◆ About this exercise ◆
The finished copy should hold every entry exactly as given, and no pictures.

--

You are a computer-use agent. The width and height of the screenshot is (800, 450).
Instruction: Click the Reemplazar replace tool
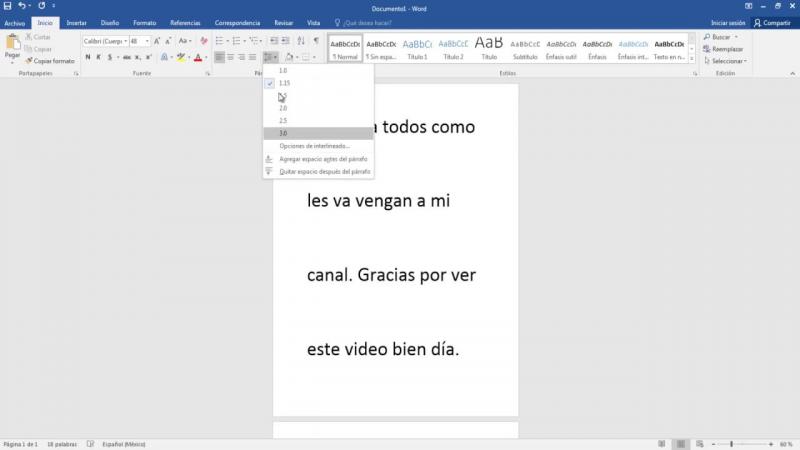[725, 48]
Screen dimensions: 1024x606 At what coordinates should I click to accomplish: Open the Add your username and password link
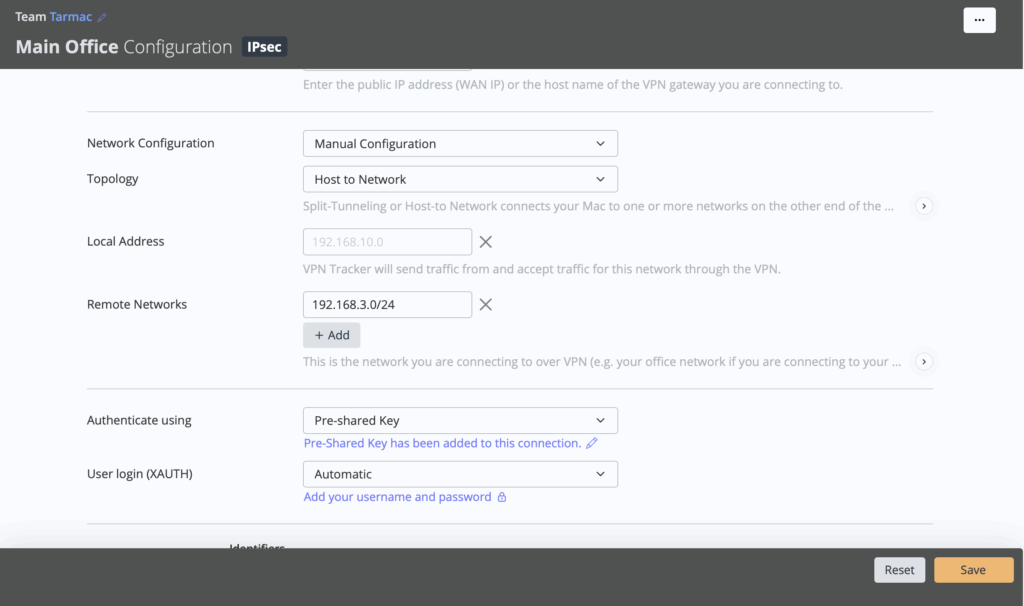pyautogui.click(x=397, y=497)
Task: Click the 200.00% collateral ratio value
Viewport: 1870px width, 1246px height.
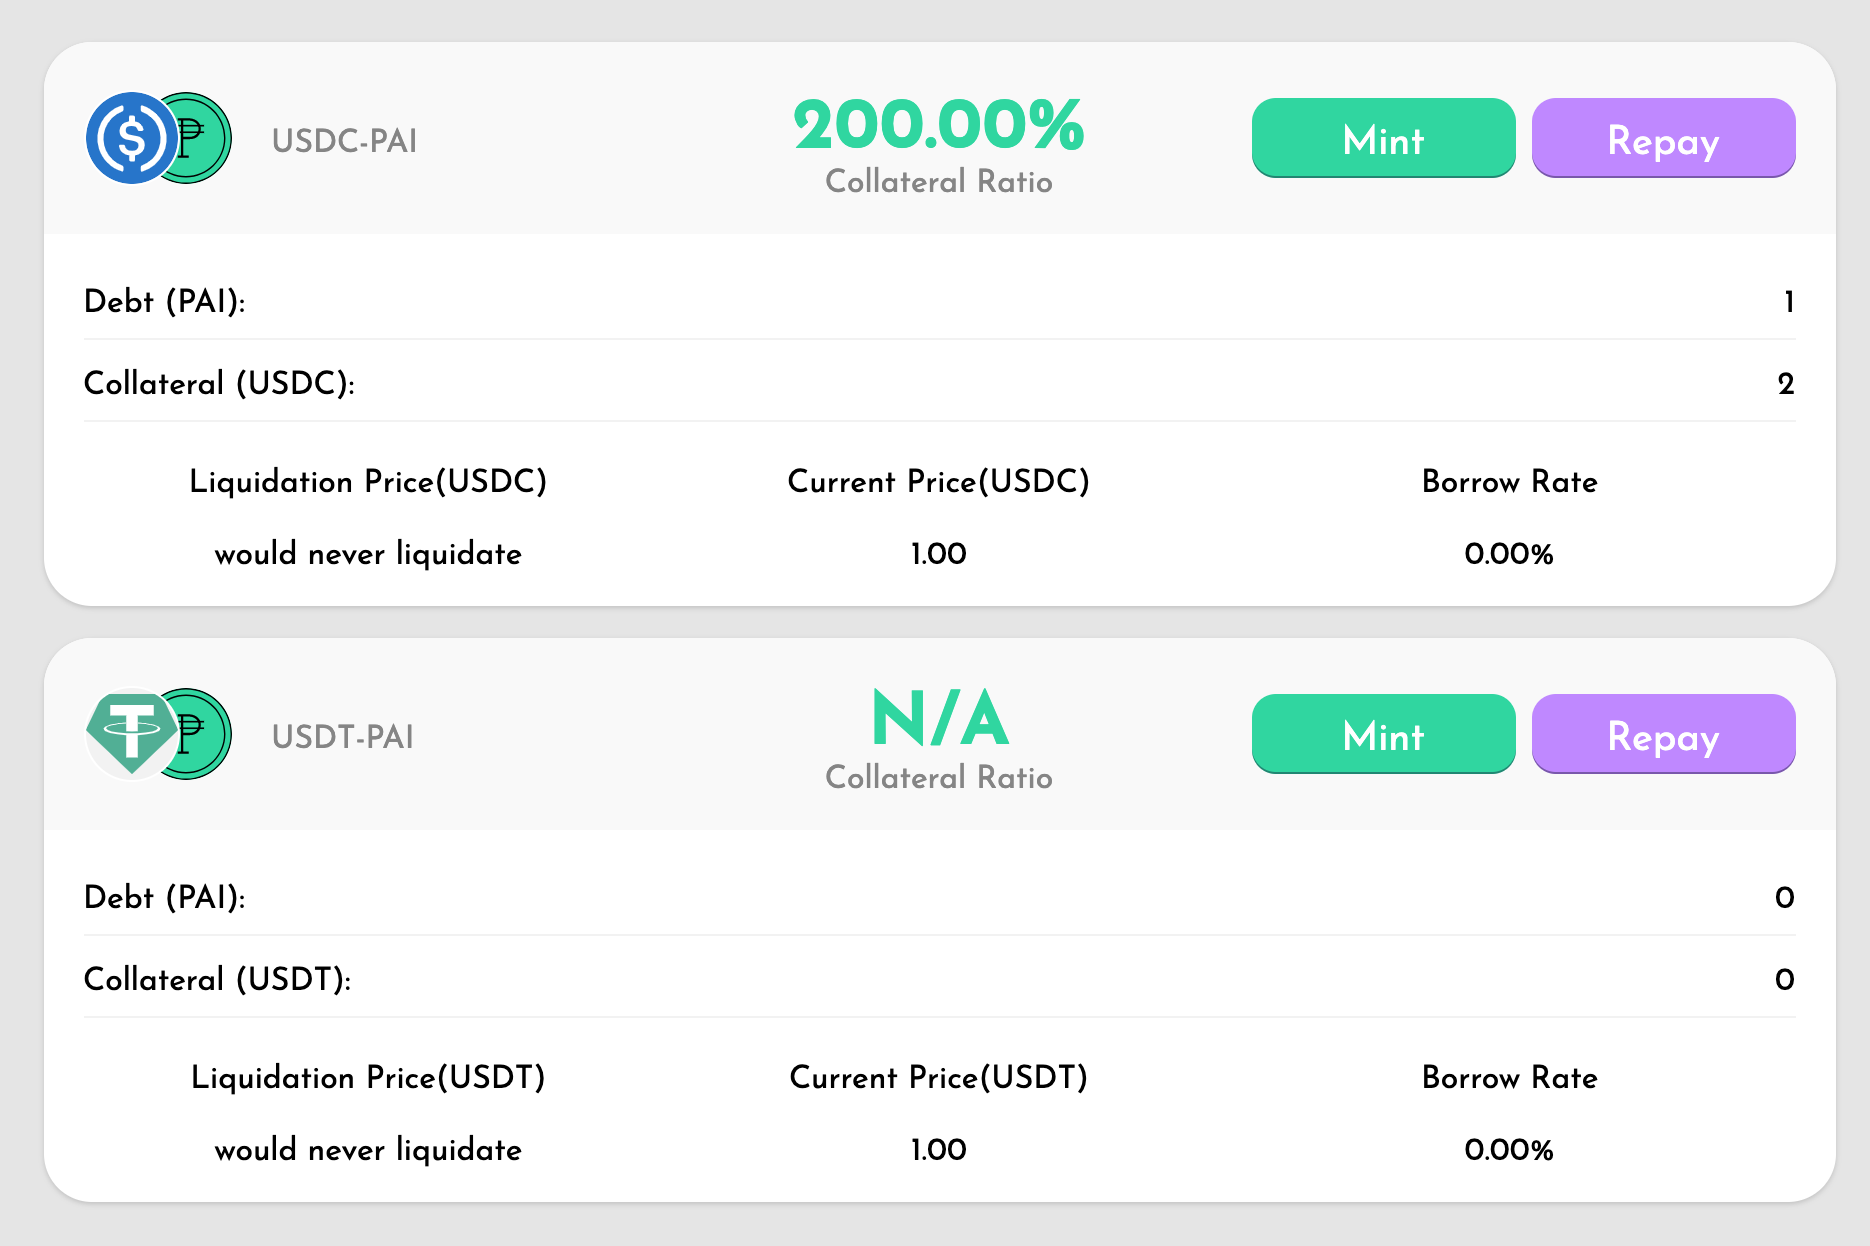Action: coord(939,126)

--

◆ Output for this task ◆
You are a computer-use agent. The width and height of the screenshot is (800, 450).
Instruction: Click the Reemplazar replace tool
[725, 48]
Screen dimensions: 1024x606 At what coordinates should I click to accomplish: Open the Add your username and password link
pyautogui.click(x=397, y=497)
Task: Click the 200.00% collateral ratio value
Viewport: 1870px width, 1246px height.
Action: coord(939,126)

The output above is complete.